EXERCISE GOAL — Starting with the line containing "At what (x,y)" and going on through the line containing "Looking at the", render those lines as a JSON list of strings, one string per line, with blank lines left out. Omit the pictures from your answer.

RECORDS FOR THIS TASK —
-------
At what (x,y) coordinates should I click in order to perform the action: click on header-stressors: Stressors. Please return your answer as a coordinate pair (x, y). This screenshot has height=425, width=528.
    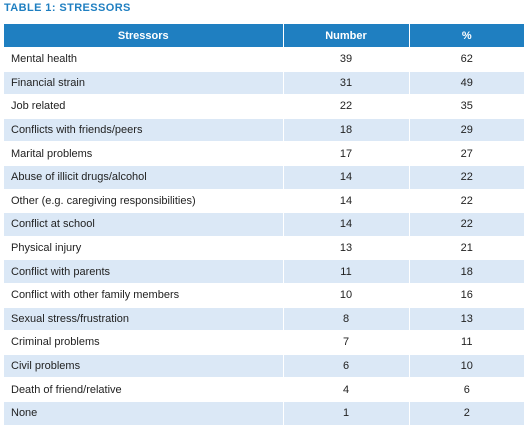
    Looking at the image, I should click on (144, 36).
-------
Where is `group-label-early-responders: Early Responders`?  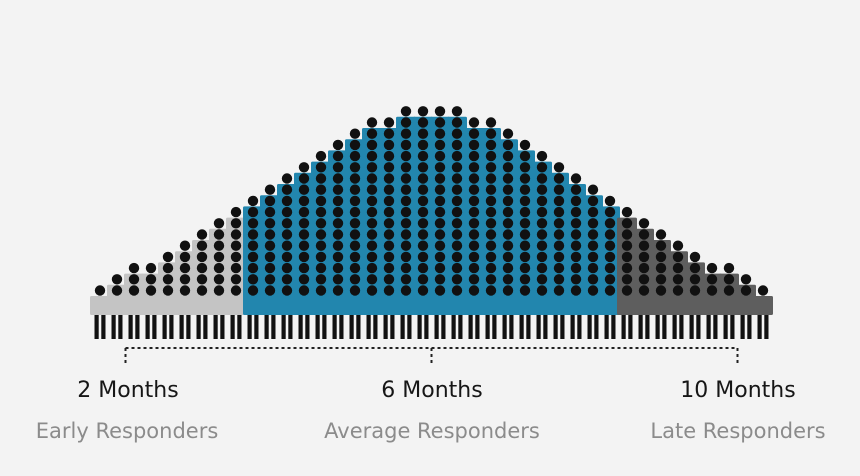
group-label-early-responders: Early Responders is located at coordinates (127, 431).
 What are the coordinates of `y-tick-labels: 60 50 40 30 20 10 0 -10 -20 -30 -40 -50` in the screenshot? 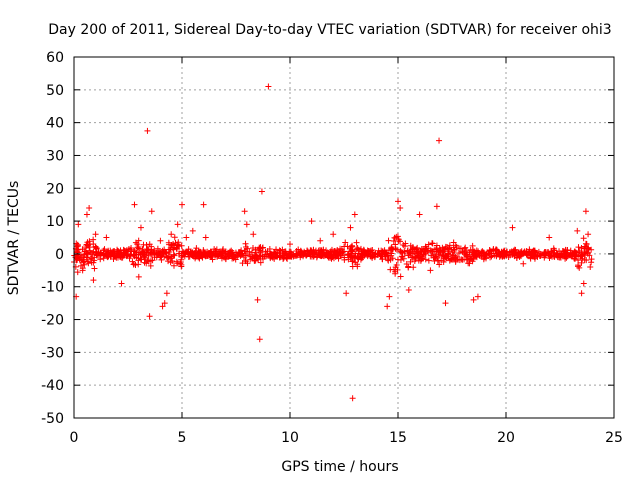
-------
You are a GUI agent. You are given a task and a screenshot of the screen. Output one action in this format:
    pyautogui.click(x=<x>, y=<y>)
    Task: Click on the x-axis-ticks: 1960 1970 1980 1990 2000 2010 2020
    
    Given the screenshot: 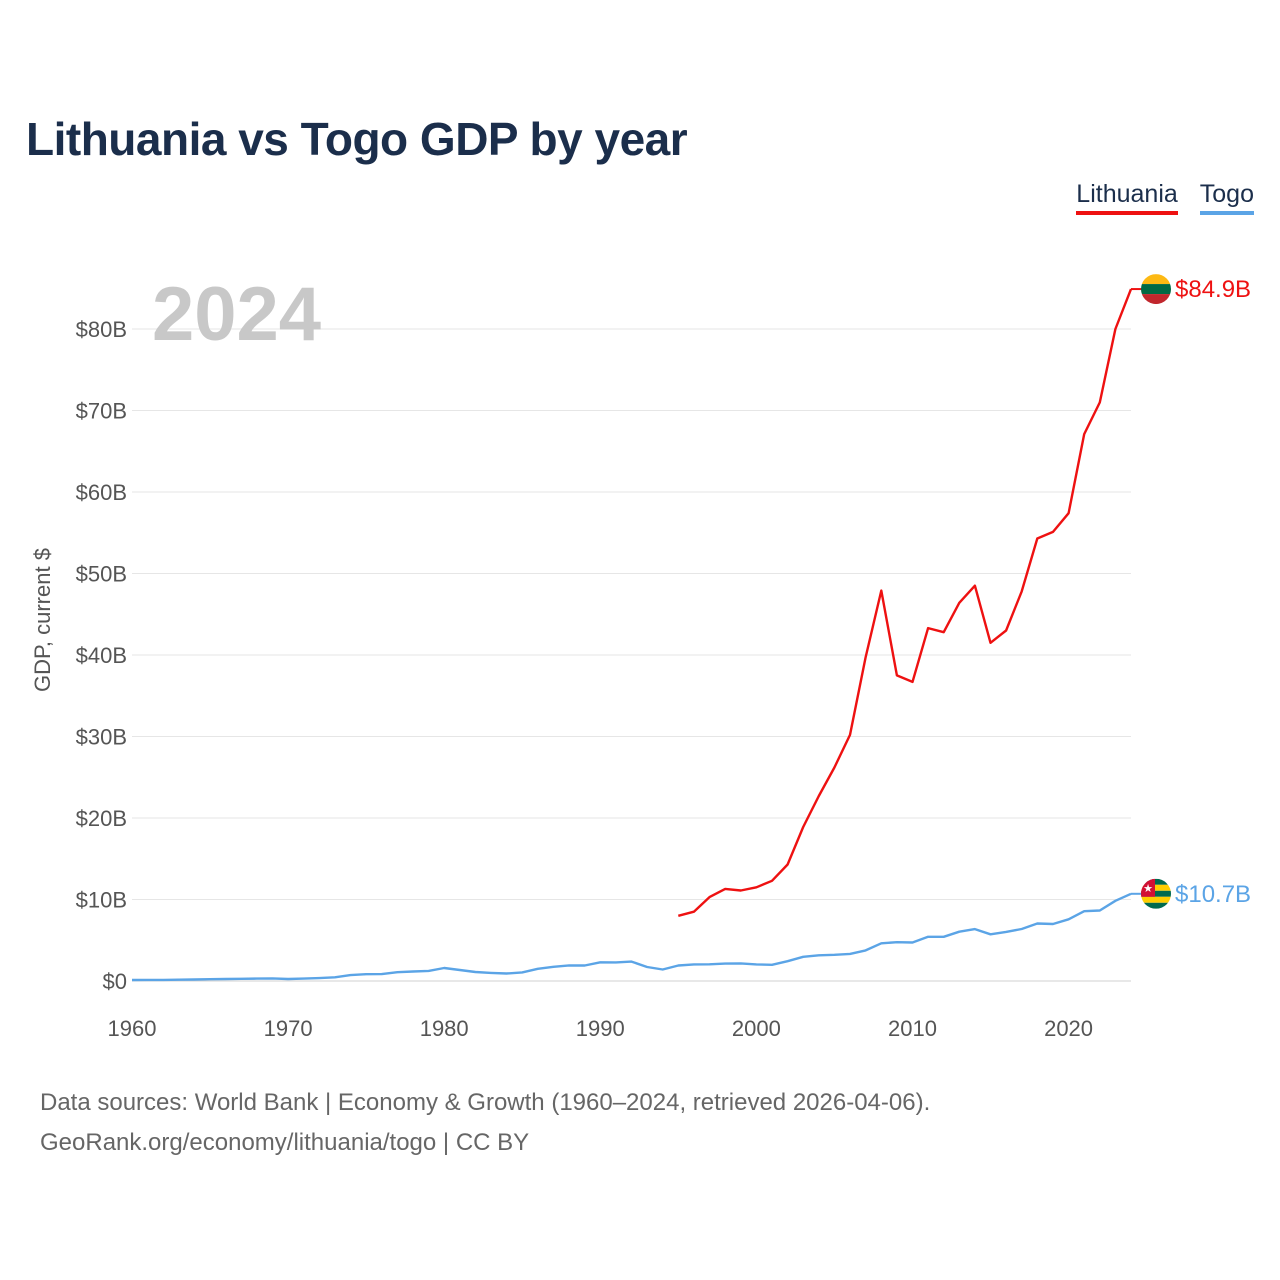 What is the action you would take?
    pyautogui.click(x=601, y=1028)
-------
RESULT —
[
  "At what (x,y) coordinates should I click in order to perform the action: click on header-stressors: Stressors. Please return your answer as a coordinate pair (x, y). This screenshot has height=425, width=528.",
  "    Looking at the image, I should click on (144, 36)."
]